I went through the entire damn closet and found two pairs that I could just barely button, but the discomfort after a few seconds made it clear that there was no way I could get through a dinner wearing them. How could this have happened?

And then I realized that I’ve been slowing down all year, and after I learned in the summer that my walking problem was pretty much incurable, willpower to continue exercise failed and despair set in. My appetite remained as voracious as ever. So it was a simple combination of gluttony and lipodystrophy in the absence of that calorie-burning exercise. I can wear the baggy levis because they fit lower on the waist and allow the belly to expand freely above them.

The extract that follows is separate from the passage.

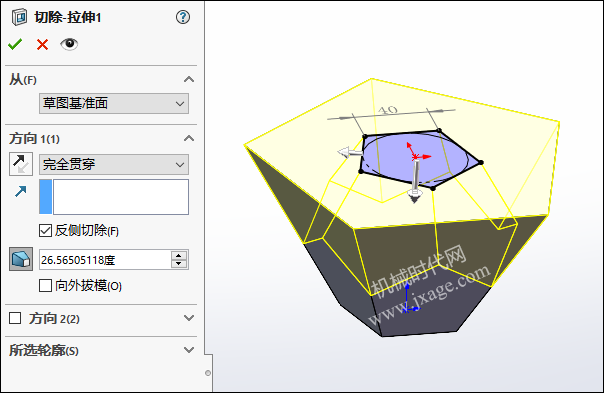Click the 切除-拉伸1 feature icon
Screen dimensions: 604x393
tap(19, 17)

Whadda we do now, Lieutenant? Well, for supper I’m having seven sugar snap peas from the Mouas blanched in distilled water. That and a tablespoon of rice.

Of course for lunch I had one of May’s fabulous hot pastrami sandwiches and then, upon my return home, still not satisfied, a chocolate milkshake done in the blender with a pint of Dreyer’s French Vanilla ice cream, a couple of good slugs of my chocolate sauce, an abstemious little dribble of lowfat milk, and a banana. But I topped it off with a Pravachol.

Note: The following January, the owners of JohnFrank decided that there was simply not enough local demand to support a fine restaurant, so they redecorated the place, packed in lots more tables, renamed it to Home, started serving a menu of down-home American food, and cut the prices in half. The atmosphere is entirely changed, of course, but the views are the same and the food is very good. So good that at the new prices it’s a bargain like Chow. The down side is that it’s now as busy as Chow.